═════ Text for analysis ═════

Let me begin by saying I have an enormous amount of admiration for the role played by ISPs in Canada’s telecommunications market and overall economy.

Last year – in 2012, your services generated combined revenues of $7.6 billion. Some of you are large and are primarily responsible for the creation of Canada’s robust networks. Some of you are smaller, but what you lack in size, you more than make up for with your vitality. All of you are diverse, local and creative. You offer a wide variety of choice for consumers from sea to sea to sea.

You are builders and you are innovators. Both of those roles — and they are constantly intertwined —are critical to a healthy national economic environment.

But what’s most important isn’t what I think of you. What really matters is whether or not Canadians appreciate the role you play. And they appear to be pleased. The most recent edition of the CRTC’s Communications Monitoring Report shows that more than 75% of Canadian households subscribed to broadband Internet services in 2012. More than a third of those customers are subscribing to speeds in excess of 10 megabits per second (Mbps).

Clearly, Canadians have come to rely on broadband in their everyday lives in ways most could not have imagined a decade ago. We’re doing more online than ever before: streaming music, paying bills, hosting videoconferences, playing games, watching movies and sports, reading and watching the news . . . the list goes on. And more of us—of all ages and from all walks of life—are engaging in activities such as these on platforms as diverse as home computers, mobile phones, tablets and televisions.

In the eyes of many, access to high-speed broadband—both wired and mobile—is as fundamental to their lives and connectivity with their fellow citizens as the telephone once was.

In fact, there are signs that mobile broadband is becoming more important to Canadians. Among the G7 countries, Canada is second only to the United Kingdom in terms of smartphone adoption and data traffic over mobile networks is growing at an astounding rate. A recent Cisco study found that monthly smartphone data traffic in Canada is 77% higher than the global average.

But this evening, I want to focus my comments and your attention on wired broadband.

Canadians are demanding more and more from their service providers and, I dare say, their regulators: faster upload and download speeds, more reliable connections, reduced data transmittal delays. Broadband plays a role in facilitating each of these, and it’s clear that this issue will be at the forefront of the CRTC’s regulatory agenda for years to come.

═════ Recorded information ═════

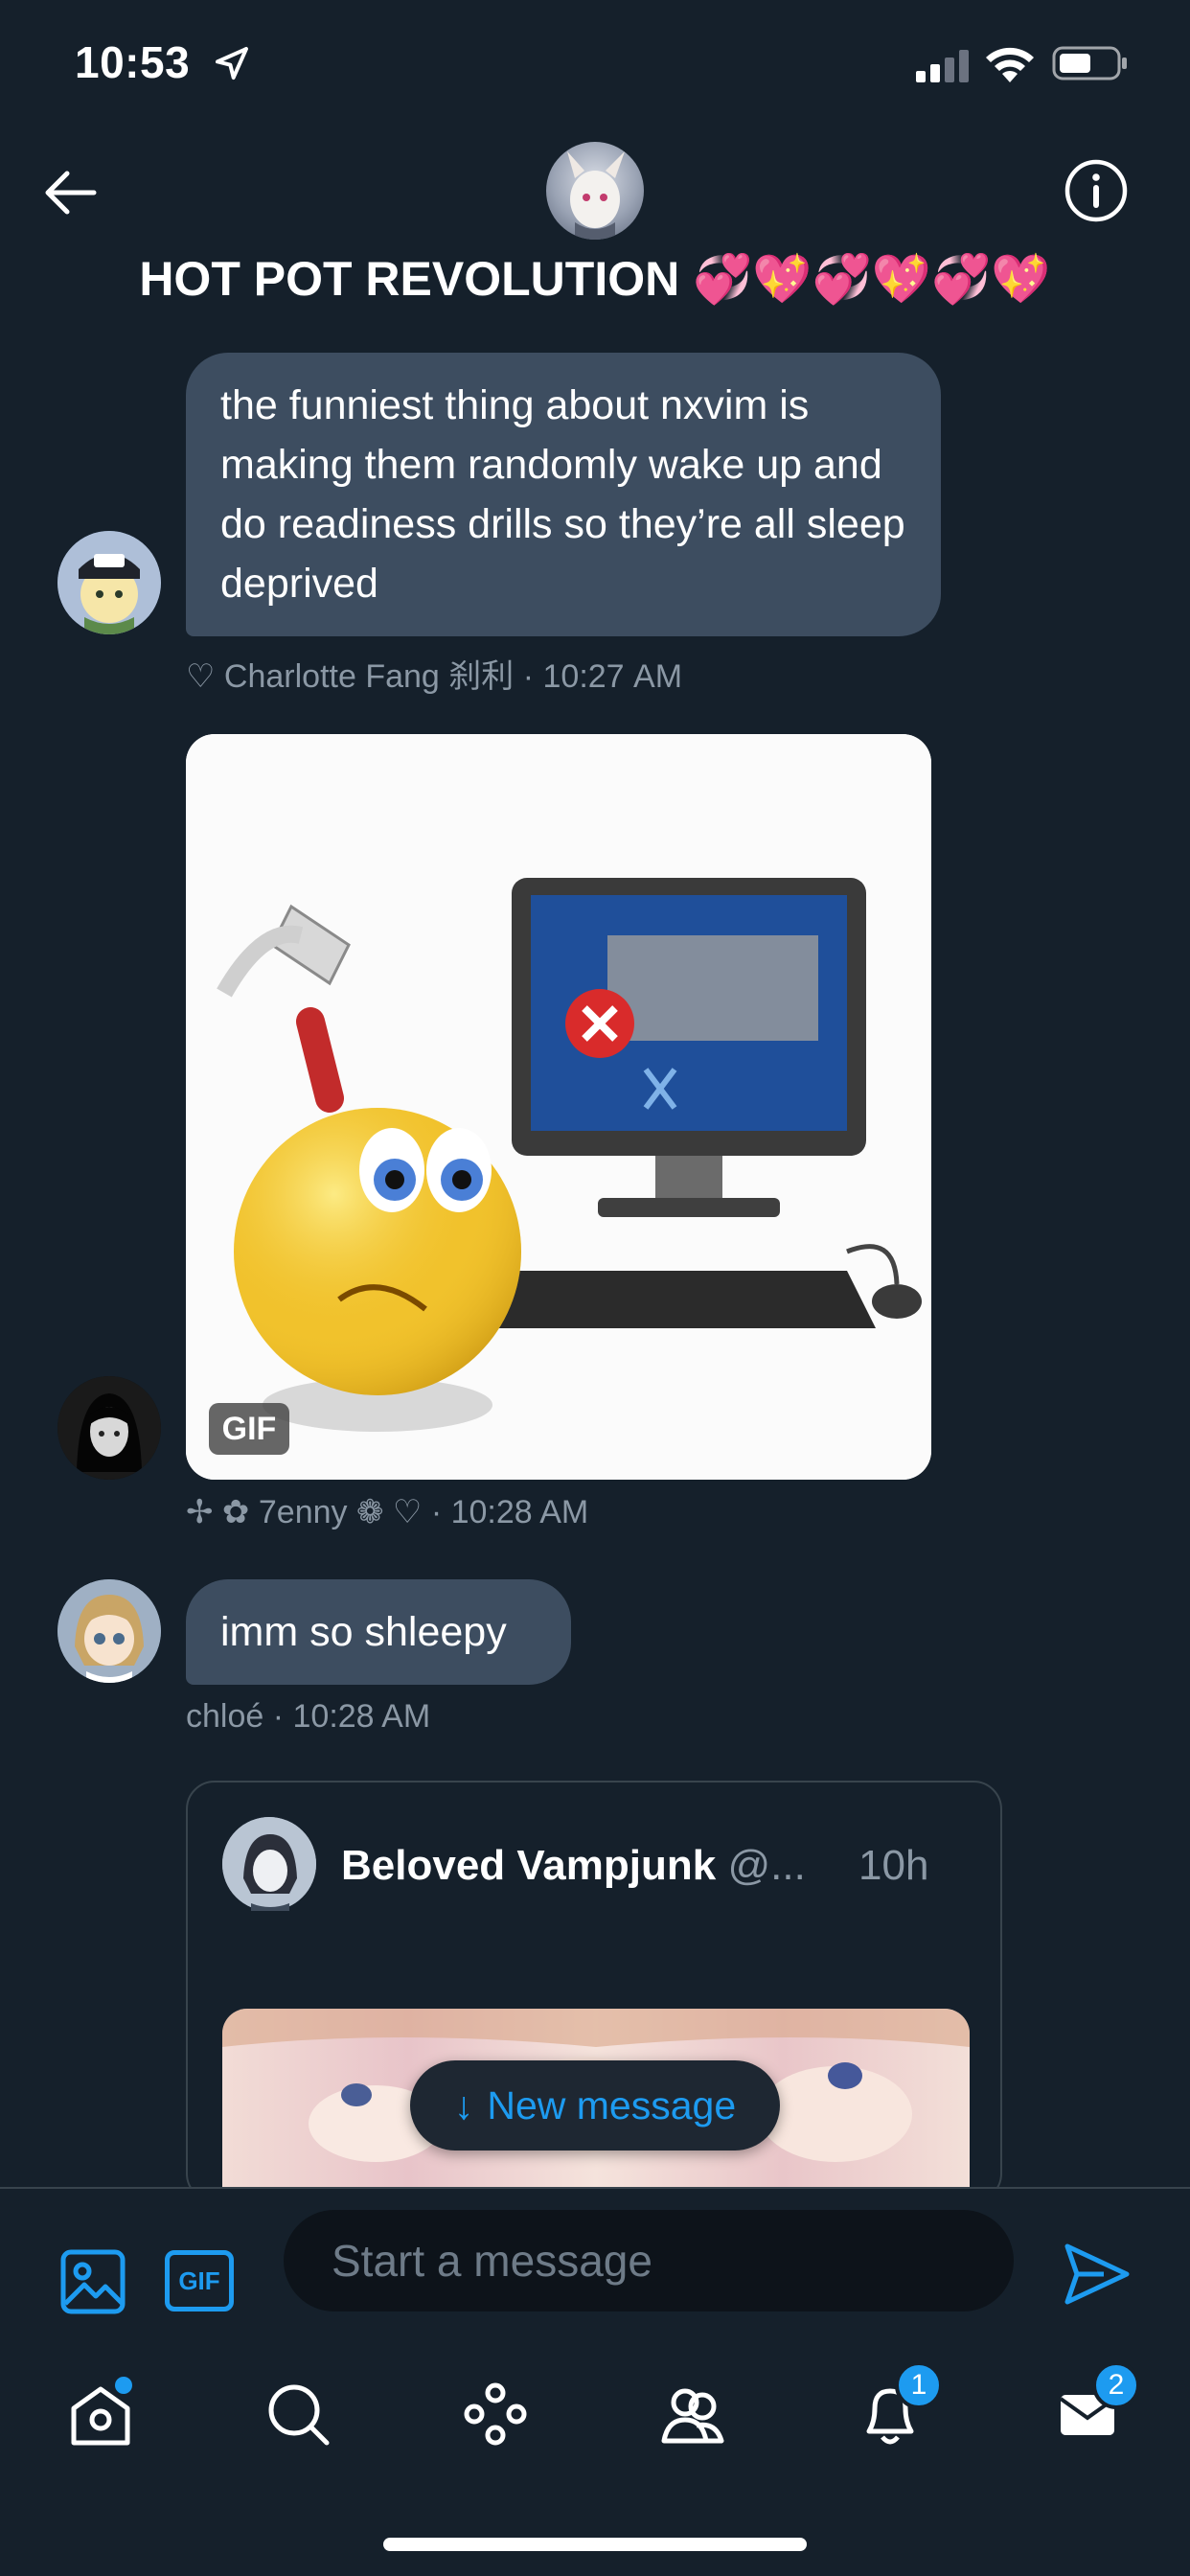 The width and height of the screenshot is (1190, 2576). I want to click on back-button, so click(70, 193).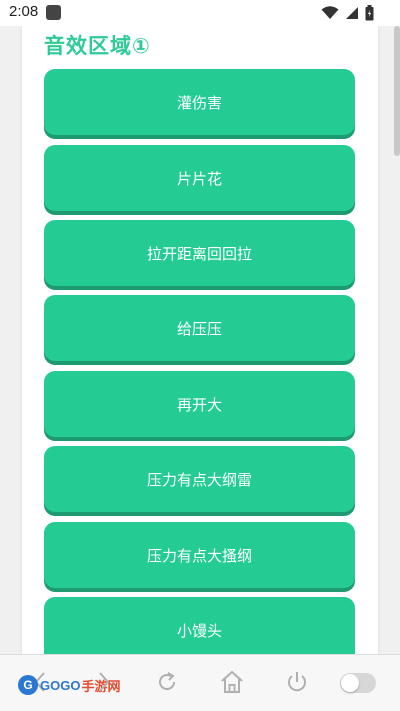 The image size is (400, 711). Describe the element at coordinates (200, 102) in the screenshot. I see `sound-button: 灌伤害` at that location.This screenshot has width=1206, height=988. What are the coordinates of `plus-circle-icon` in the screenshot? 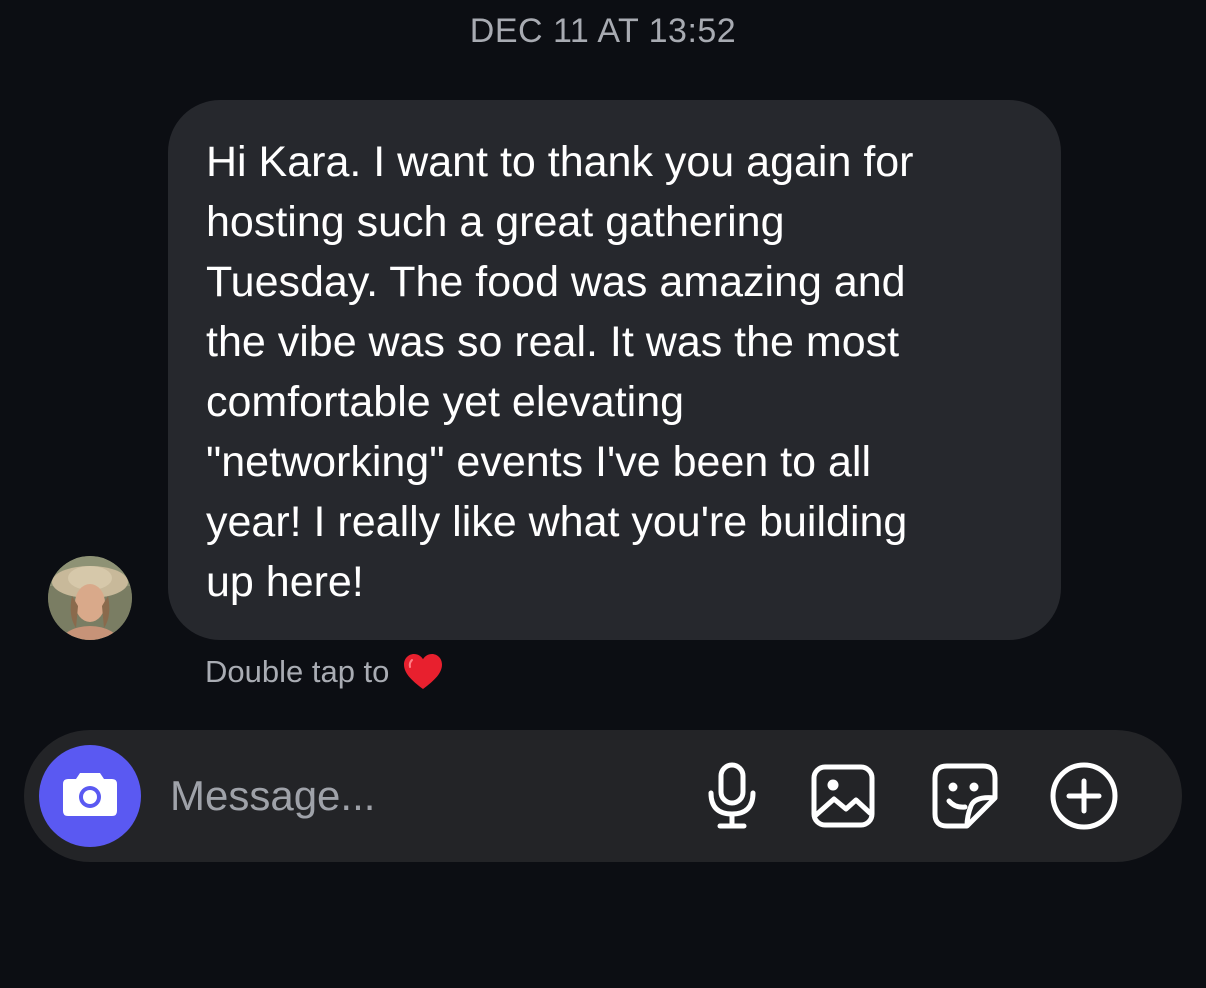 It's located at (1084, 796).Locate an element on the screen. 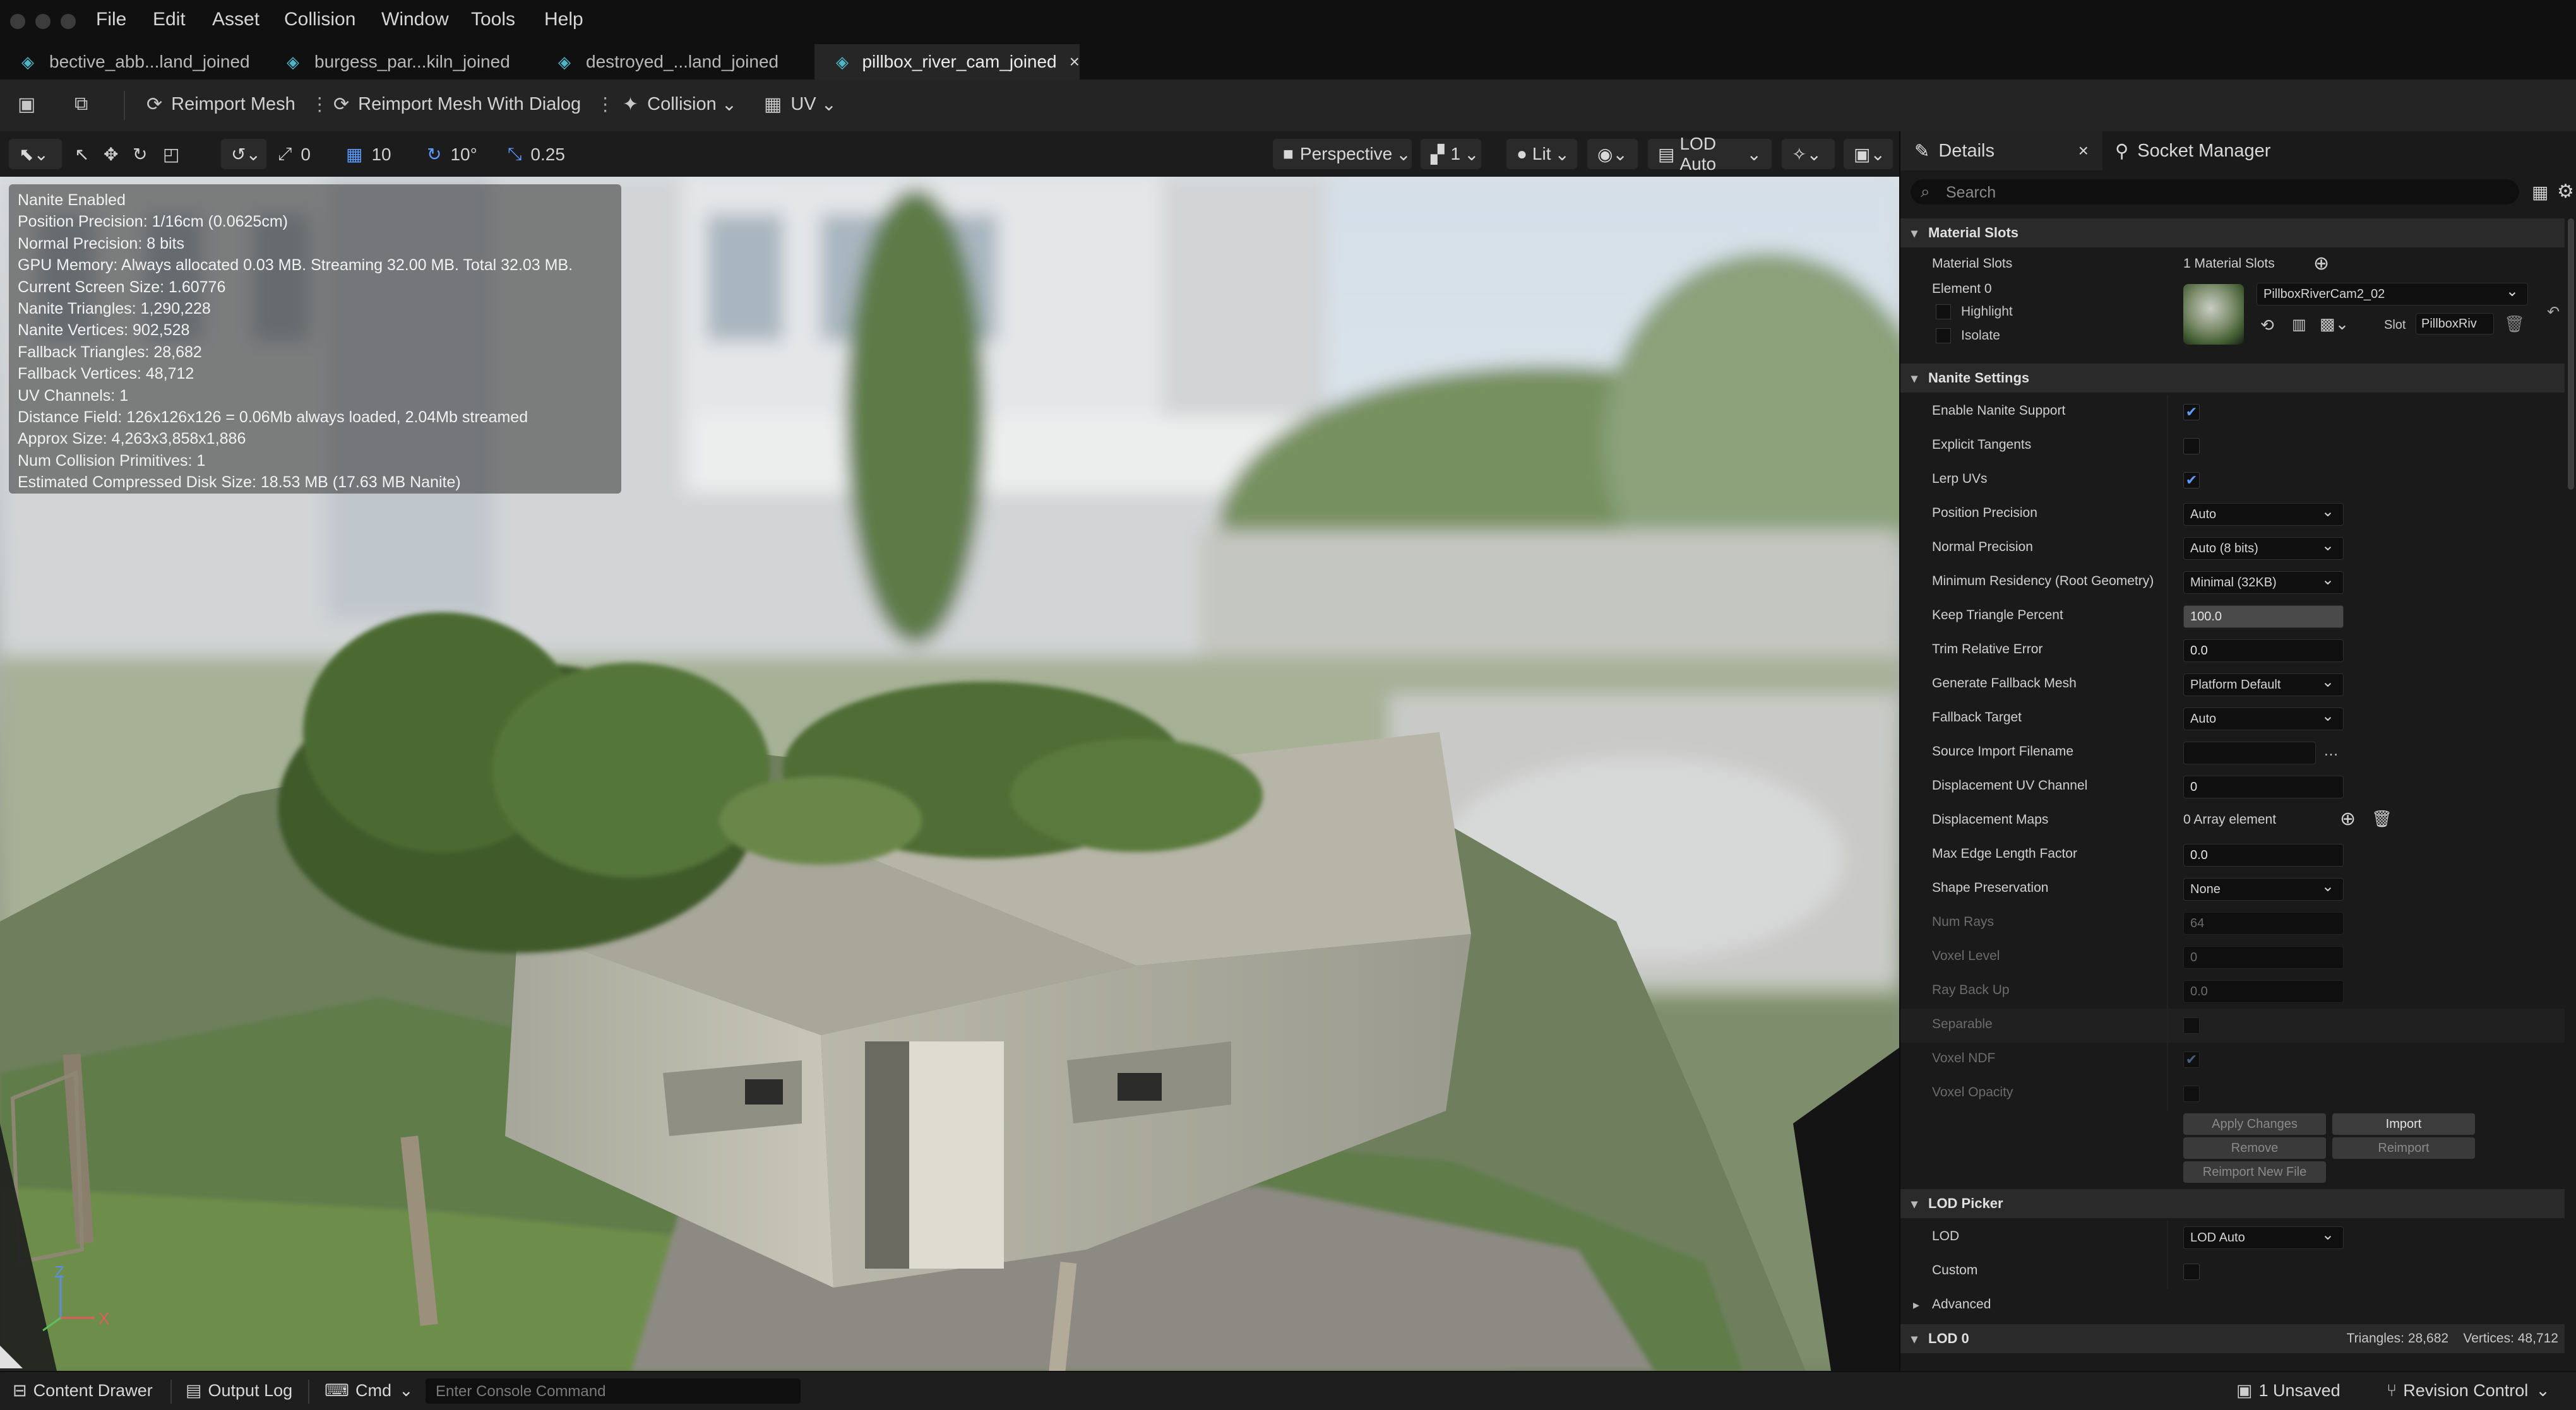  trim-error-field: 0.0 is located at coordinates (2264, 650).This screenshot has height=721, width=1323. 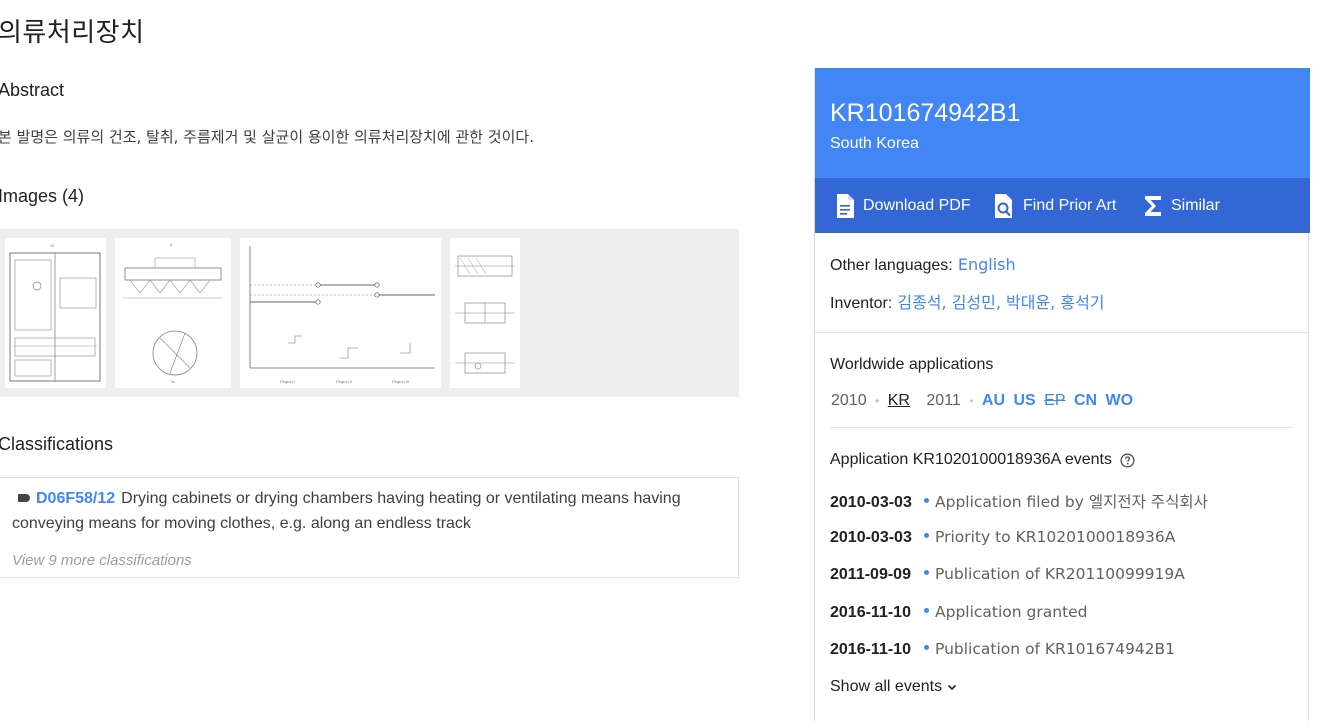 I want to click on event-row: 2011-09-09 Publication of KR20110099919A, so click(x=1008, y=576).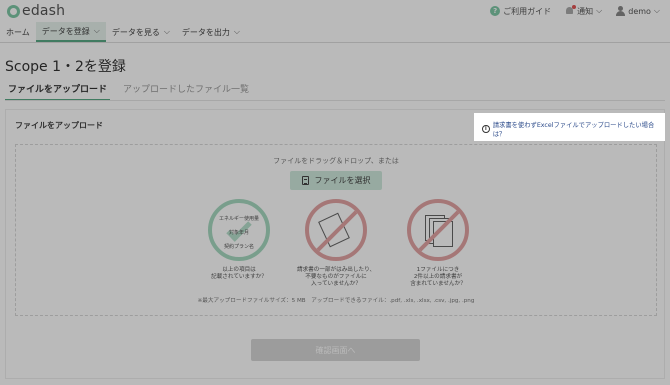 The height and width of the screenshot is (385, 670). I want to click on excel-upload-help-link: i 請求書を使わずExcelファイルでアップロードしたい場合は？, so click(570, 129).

═════

● **Required tasks**
(1) Transcribe the passage of the speech on broadband starting at "In fact, there" and ending at "on wired broadband.".
(2) Answer these questions using the speech on broadband.
(a) What combined revenues did the services of the speech's audience generate in 2012?
(b) What share of Canadian households subscribed to broadband Internet services in 2012, according to the CRTC's Communications Monitoring Report?
(c) How much higher than the global average is monthly smartphone data traffic in Canada, according to a recent Cisco study?
(3) Continue the speech on broadband from the point where it stops.
None of the source data is needed here.

● **Set of answers**
(1)
In fact, there are signs that mobile broadband is becoming more important to Canadians. Among the G7 countries, Canada is second only to the United Kingdom in terms of smartphone adoption and data traffic over mobile networks is growing at an astounding rate. A recent Cisco study found that monthly smartphone data traffic in Canada is 77% higher than the global average.

But this evening, I want to focus my comments and your attention on wired broadband.

(2)
(a) $7.6 billion
(b) More than 75%
(c) 77% higher

(3)
Still more in the business world see broadband’s build-out—and what a remarkable investment it has been to date—as the modern equivalent of the construction of the railway to the West.

That, at least, is what we are hearing.

But if this is a railway, it is not just transcontinental. It is INTER-continental. This fixation on broadband as a key to everyday life spans the globe.

In Britain, for instance, home buyers are hiring third-party service providers to evaluate the broadband speeds available in the houses they’re about to purchase. In other words, they’re attaching as much importance to fast Internet access as they might to a sturdy foundation, tightly sealed windows and safe, modern wiring. If that isn’t a sign of broadband’s growing significance, I don’t know what is.

Broadband performance measurement

I want to address a handful of topics today that touch—some peripherally, some directly—on the question of broadband in Canada. The one that’s currently at the forefront of the CRTC’s agenda is broadband performance measurement.

In our basic service objective decision of 2011, we established minimum broadband targets for all Canadians. We also indicated that we would look at ways to improve our data-gathering processes in order to monitor progress against these target speeds.

Anyone who attended last year’s ISP Summit will recall that the CRTC delivered a presentation on this very subject. We described a pilot project that we conducted with Telus in 2012 to measure the Internet speeds participants received in their homes.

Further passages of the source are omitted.